Like most districts of Artvin this is a beautiful hilly area surrounded by high mountains on all sides, including the 3537 m Karçkal mountains to the west, and watered by many mountain streams and pools. There are trout in the largest, Şavşat Karagöl lake and a number of mineral water springs. The area has a cold inland climate, somewhat tempered by being above the Black Sea coast, but at these altitudes winter lasts a long time; it snows from November to April. The mountains are covered with pine forest, with some broadleaf forest at lower elevations.

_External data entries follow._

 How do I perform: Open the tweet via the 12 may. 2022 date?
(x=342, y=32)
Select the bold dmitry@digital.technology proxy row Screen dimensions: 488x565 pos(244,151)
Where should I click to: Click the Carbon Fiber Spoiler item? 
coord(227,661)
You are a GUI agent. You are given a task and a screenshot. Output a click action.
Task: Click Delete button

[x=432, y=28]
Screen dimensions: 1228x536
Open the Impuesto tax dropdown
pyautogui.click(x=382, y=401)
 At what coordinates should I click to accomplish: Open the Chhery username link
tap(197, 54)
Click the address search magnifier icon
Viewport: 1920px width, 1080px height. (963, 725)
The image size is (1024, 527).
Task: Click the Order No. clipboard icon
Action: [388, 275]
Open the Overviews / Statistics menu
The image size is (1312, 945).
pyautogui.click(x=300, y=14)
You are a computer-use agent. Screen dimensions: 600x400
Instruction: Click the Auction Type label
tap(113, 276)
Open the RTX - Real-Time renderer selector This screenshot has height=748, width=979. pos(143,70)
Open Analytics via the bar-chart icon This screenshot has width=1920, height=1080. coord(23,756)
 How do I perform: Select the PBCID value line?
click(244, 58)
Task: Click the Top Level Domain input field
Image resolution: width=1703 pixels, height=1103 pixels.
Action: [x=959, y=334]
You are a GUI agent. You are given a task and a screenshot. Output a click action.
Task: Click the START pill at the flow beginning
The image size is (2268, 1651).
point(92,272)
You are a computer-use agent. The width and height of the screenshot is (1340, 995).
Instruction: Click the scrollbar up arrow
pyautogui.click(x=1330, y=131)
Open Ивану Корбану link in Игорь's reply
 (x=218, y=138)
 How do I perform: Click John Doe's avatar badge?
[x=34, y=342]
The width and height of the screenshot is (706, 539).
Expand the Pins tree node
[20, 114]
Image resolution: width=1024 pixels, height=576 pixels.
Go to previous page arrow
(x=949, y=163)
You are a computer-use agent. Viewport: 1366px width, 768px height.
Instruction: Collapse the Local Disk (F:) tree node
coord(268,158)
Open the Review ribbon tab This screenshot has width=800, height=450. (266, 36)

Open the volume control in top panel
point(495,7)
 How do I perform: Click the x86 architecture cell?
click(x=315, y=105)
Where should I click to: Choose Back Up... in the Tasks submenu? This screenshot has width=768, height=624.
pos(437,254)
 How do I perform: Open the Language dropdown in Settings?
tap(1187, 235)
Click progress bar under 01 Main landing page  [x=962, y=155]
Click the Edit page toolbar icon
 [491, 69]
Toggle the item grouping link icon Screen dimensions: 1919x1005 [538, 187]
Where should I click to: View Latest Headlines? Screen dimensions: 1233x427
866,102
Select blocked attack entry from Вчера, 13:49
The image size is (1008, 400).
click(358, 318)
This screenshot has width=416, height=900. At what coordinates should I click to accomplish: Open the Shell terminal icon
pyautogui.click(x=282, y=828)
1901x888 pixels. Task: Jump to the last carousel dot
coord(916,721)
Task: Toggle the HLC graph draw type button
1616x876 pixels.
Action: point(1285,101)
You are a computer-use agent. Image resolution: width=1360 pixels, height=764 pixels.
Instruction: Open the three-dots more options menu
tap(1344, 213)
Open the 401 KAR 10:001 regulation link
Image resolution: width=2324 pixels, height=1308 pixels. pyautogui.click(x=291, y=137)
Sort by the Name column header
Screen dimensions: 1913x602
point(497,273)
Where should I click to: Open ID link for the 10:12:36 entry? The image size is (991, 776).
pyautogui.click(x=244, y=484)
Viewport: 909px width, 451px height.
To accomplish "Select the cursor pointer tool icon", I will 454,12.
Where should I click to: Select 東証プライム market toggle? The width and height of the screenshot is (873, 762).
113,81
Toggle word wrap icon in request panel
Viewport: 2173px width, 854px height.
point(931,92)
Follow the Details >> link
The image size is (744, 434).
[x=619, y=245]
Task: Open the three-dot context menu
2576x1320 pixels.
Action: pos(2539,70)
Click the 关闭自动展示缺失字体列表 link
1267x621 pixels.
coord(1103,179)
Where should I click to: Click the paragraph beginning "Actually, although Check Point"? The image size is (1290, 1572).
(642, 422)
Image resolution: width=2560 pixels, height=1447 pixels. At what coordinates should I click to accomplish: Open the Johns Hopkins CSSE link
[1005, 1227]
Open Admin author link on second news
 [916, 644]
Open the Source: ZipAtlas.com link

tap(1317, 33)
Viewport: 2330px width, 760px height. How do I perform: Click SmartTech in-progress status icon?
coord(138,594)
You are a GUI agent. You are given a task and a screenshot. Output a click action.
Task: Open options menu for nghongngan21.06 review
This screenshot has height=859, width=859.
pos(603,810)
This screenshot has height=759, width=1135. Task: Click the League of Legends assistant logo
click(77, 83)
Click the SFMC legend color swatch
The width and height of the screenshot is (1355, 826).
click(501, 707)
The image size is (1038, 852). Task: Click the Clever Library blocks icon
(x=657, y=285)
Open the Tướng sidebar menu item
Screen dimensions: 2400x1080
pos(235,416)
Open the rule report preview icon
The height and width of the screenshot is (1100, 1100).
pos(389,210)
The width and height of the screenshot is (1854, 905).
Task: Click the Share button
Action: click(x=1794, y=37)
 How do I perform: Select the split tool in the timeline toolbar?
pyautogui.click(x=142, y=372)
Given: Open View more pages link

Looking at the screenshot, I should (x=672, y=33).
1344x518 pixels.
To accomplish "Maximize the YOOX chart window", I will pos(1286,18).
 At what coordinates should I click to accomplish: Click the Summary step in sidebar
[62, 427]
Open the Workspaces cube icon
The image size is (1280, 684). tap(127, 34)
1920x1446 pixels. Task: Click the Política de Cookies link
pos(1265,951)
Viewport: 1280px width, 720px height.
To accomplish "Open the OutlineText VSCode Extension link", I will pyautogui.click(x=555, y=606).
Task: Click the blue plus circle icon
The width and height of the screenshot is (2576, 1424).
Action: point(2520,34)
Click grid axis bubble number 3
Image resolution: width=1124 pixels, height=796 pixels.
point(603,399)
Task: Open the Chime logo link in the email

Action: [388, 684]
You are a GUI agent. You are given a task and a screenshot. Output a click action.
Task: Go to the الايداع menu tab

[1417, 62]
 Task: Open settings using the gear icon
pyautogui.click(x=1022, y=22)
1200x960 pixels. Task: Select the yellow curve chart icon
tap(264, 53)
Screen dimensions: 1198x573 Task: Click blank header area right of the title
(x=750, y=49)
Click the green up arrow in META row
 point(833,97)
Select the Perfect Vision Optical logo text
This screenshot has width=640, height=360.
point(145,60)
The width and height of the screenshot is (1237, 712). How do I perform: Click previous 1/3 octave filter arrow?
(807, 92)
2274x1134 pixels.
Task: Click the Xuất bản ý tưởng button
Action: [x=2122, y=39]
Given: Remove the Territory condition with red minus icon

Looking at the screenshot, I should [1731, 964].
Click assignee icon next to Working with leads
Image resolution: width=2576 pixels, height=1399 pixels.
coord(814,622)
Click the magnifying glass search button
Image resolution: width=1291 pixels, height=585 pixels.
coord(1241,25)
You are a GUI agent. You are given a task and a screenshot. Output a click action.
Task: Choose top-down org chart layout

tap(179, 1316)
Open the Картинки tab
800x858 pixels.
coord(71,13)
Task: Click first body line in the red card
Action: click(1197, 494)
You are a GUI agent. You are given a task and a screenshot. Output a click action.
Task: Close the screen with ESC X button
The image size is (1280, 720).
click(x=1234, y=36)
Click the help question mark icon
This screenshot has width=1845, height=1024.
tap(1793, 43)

In this landscape there is little agricultural land, no industry and the only real potential income is from tourism (people on trekking holidays), herding animals on the mountainside and beekeeping. There are some fruit trees (mainly pears and apples) and some potatoes are grown in the Çoruh River valley floor. Of the land area 13% can be planted while 27% is used for grazing, 42% is forest and 17% is high mountain.

The town of Şavşat is small (population about 6,000) and has few amenities.

== Climate ==
The climate in Şavşat is a mild/cool summer subtype (Köppen: Dfb) of the humid continental climate.

Climate data for Şavşat
| Month | Jan | Feb | Mar | Apr | May | Jun | Jul | Aug | Sep | Oct | Nov | Dec | Year |
| Daily mean °C (°F) | −3.6 (25.5) | −1.9 (28.6) | 2.6 (36.7) | 8.6 (47.5) | 12.9 (55.2) | 16.0 (60.8) | 19.4 (66.9) | 19.3 (66.7) | 15.8 (60.4) | 10.4 (50.7) | 4.6 (40.3) | −0.8 (30.6) | 8.6 (47.5) |
| Average precipitation mm (inches) | 45 (1.8) | 42 (1.7) | 37 (1.5) | 56 (2.2) | 71 (2.8) | 78 (3.1) | 51 (2.0) | 49 (1.9) | 49 (1.9) | 61 (2.4) | 57 (2.2) | 57 (2.2) | 653 (25.7) |
Source: Climate-Data.org

== Places of interest ==
- Papart forest
- Qenciyan Hill, overlooks the border
- Şavşat Karagöl lake, a large trout lake in the forest, and the crater lake of Kuyruklu.
- Şavşat Castle
- Satle Fortress, also known as Shavsheti Fortress, (Turkish: Şavşat) is a monument of Georgian architecture located above the town of Şavşat.